でなければ士道が精霊の力を封印する毎に千早が力を増していく理由が説明できないからだ。

 

だとすれば何故、千早が幽霊になっているのか士道は疑問に思った。

 

霊装という強力無比な鎧を纏い、天使という絶大な力を持つ矛を使えるのに何故、千早は幽霊になっているのか士道はそこに疑問を持ったのだ。

 

琴里の話からも精霊が討たれたという話は聞いていない。仮にASTが精霊を討っているのであれば十香も四糸乃もとっくの昔に討たれていたはずだ。

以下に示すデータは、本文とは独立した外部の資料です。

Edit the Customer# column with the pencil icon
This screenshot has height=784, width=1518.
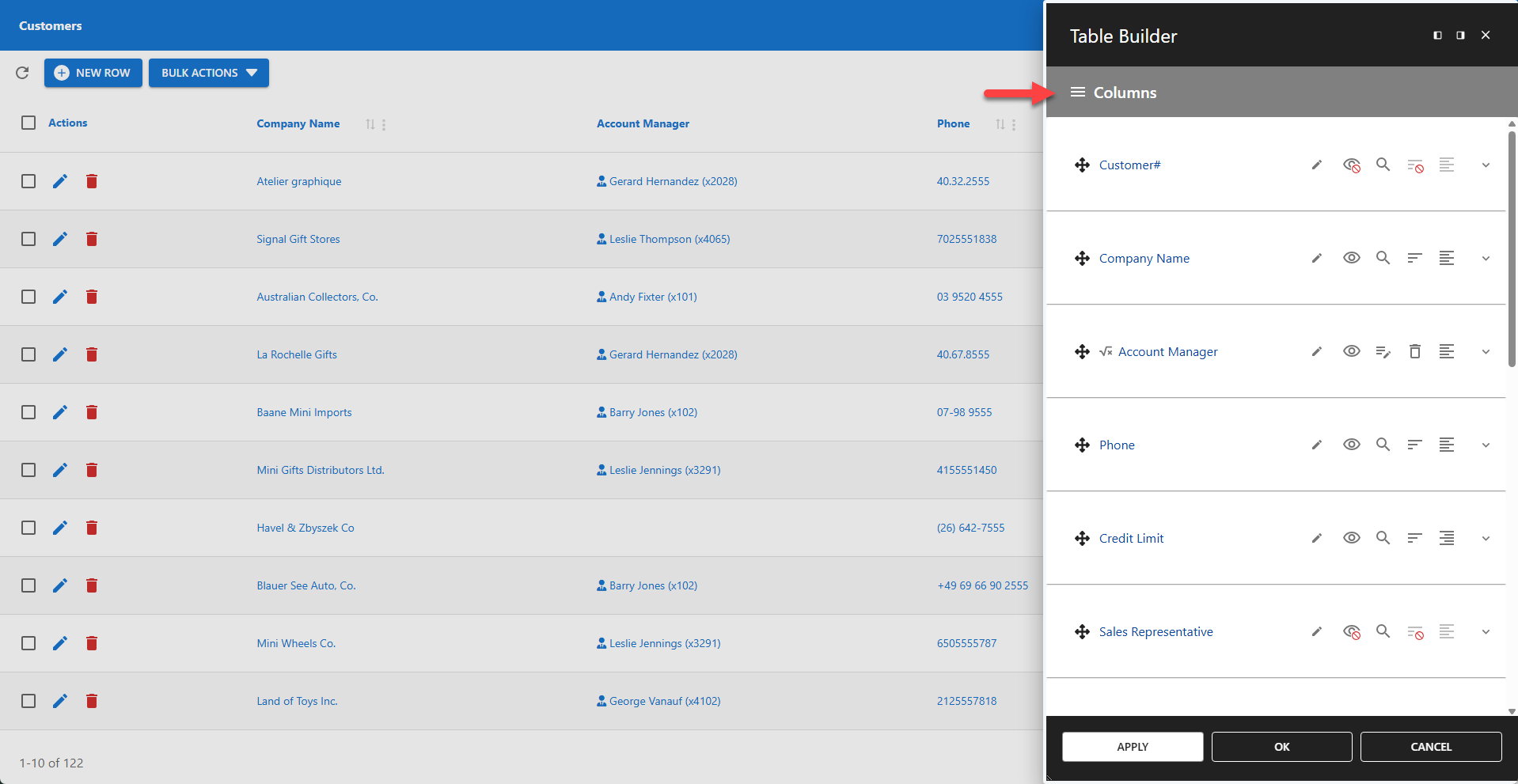click(x=1316, y=165)
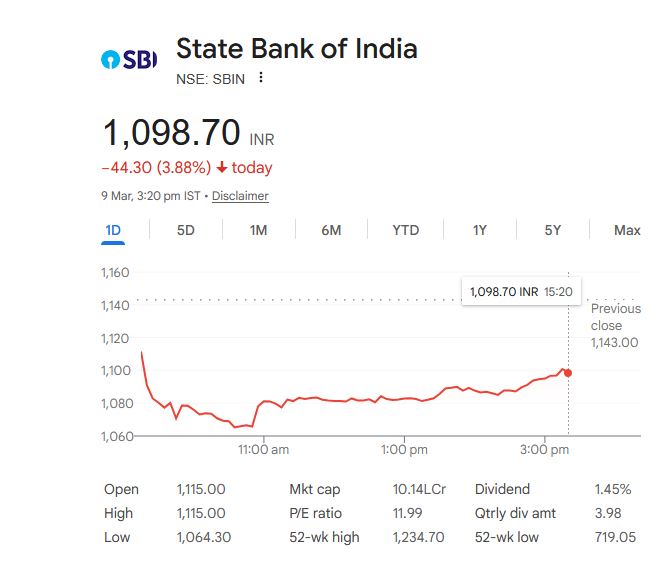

なのに討たれていない。

 

士道は大モニタを見つめる。

 

巨大な蒼白く輝く巨人がAST隊員を文字通り叩き潰すと消えていった。

 

その巨人が消えると同時に四糸乃が発生させていた、吹雪のドームが消える。

 

そこには〈氷結傀儡(ザドキエル)〉に乗った四糸乃と全体に罅が入って今にでも壊れそうな一メートルほどの大きさの柩を頭上に浮かべた千早の姿があった。

 

そして、千早の手には千早の身の丈以上の大きさの何かの刃が付いていただろうことを連想させる棒を持っていたのだ。

 

 

◇◇◇◇

 

 

「……大分壊れたままだけど問題なかったか」

 

千早は蒼白く輝く巨人のコアの役割を担っていた罅が入っている柩を見ながらそう小さく呟いた。

 

肩にかけるように持っている棒は刃の部分が完全に存在してないので武器としては役に立たない。

 

もっとも、刃が付いていたところで普通の武器としては全く使えないのであるが。

 

「…………完全に直るのにはまだまだ時間がかかるかな」

 

ほぼ全壊といっても過言ではない自分の天使を見て千早は溜め息を吐く。

 

柩が一つしか出なかった時点で天使の修復が全然進んでいないのが見てとれたからだ。

 

最後に使った時からの約十年の時が経っているが柩は一つしか呼び出せなかった。

 

それが意味するところはただ一つ。

 

未だに一割も千早の天使は直すことができていないということだ。